Partnerships played a role
Partnerships were one aspect that saw India enjoy advantage over Australia. It was one area that India had the edge over the hosts and that was evident throughout. Pujara’s 62-run stand with R Ashwin for the seventh wicket was just the start. In the second innings in Adelaide, the 30-year-old put in another shift and added that important 87-run stand with Ajinkya Rahane.
In Melbourne, the credit went to debutant Mayank Agarwal, whose 83-run stand with Pujara was a crucial one. The best thing happened when Pujara alongside Kohli added a mammoth 170-run stand to get India to 443/7.
India earned wins in both these Tests and could have also won in Sydney, where Pujara was once again in the thick of things. The 116-run stand with Mayank was followed by key 100+ stands with Hanuma Vihari and Rishabh Pant. Credit to India for batting well and countering the Aussie bowlers.
The partnerships helped them to declare while being in comfortable positions.
Pujara was in the thick of things
India weren’t dependent solely on skipper Kohli. This was a bright moment for the side. Unlike in South Africa and then in England, the visitors had set themselves through their captain. This series belonged to Pujara. He was the epitome of grit, character and culture of sorts.
Pujara defined his aura with some yesteryear Test cricket mentality. He was the fulcrum of this Indian team and one felt that the 30-year-old had all the time in the world. The Aussies never managed to stick for longer periods and so did many Indian batsmen. But Pujara showed why he loves this format.

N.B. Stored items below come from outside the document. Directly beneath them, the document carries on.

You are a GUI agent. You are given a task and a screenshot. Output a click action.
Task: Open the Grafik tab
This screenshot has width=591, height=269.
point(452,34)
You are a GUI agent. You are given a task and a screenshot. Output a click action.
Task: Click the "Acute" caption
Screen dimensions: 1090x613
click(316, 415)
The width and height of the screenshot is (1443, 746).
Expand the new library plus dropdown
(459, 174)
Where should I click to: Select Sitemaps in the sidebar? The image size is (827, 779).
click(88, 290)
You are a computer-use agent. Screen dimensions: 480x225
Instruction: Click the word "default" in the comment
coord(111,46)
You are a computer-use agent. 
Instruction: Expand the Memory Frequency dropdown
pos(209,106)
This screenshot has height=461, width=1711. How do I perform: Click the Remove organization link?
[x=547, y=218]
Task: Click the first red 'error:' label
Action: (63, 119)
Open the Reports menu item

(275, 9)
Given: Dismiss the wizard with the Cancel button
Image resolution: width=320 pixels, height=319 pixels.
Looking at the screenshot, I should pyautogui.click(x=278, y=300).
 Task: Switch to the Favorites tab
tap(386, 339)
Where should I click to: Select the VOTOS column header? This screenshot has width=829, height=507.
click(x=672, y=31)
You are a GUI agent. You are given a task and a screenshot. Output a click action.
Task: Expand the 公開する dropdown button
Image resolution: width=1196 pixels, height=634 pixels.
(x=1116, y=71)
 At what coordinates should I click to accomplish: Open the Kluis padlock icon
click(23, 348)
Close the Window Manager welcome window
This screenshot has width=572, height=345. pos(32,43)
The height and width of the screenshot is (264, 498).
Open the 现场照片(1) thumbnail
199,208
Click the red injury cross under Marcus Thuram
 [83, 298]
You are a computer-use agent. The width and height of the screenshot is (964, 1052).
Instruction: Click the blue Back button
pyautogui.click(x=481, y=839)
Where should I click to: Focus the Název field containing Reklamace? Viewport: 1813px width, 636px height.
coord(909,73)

His 521 runs in this series was of utmost value and significance. He looked in great shape and the positive mentality reflected through his batting. The senior pro handled responsibility well and gave the indication that India can afford to look beyond Kohli.
What worked for him was that his stay at the crease was purposeful and it wasn’t just defend. He worked for his runs and played freely.
Mayank and Pant were consistent
These two players were the biggest positives for India. Mayank made his debut in the third Test and looked settled from the word go. He continued with the same aura that helped him achieve success in domestic cricket. Mayank made the most out from his chance and India looked settled once again atop as long he was there.
His scores of 76 and 42 were top notch in Melbourne which helped India win the decisive Test. When the chips were down, he battled against the likes of Pat Cummins and Co. in the second innings. He scored a superb 77 in Sydney as well.
Pant was terrific and amassed many records. His consistency with the bat needs to be lauded. The 21-year-old scored 350 runs in the series and it was string of starts that eventually contributed to his 159* at the SCG. Pant has given India the comfort of a reliant player that can counter the opposition. He is a strong keeper-batsman and we knows what he is capable of.
Bumrah led the decisive bowling unit
The bowling was the highlight of the series. India won because they were the better side with the ball. The bowling unit picked up a staggering 70 wickets across seven innings. India weren’t desperate to finish off the tail. They rather stayed patience and waited to come up with a plan.
That shift in mentality struck the right chords. There was an urgency to get things right. The Indian pacers led by Jasprit Bumrah (21 wickets) were on top gear throughout. Mohammed Shami and Ishant Sharma gave him the much needed support.
The pace quartet played a strong hand to win the series. It was Bumrah’s nine wickets in Melbourne that caught the eye. The pacers accounted for 14 wickets in the Adelaide Test. R Ashwin and Ravindra Jadeja need to be praised for their efforts in the first and the third Test.
And the it was third choice spinner Kuldeep, who picked up a supreme five-for in the fourth Test. This is one area where the Aussies failed. Besides Nathan Lyon and Cummins, the rest didn’t offer consistency.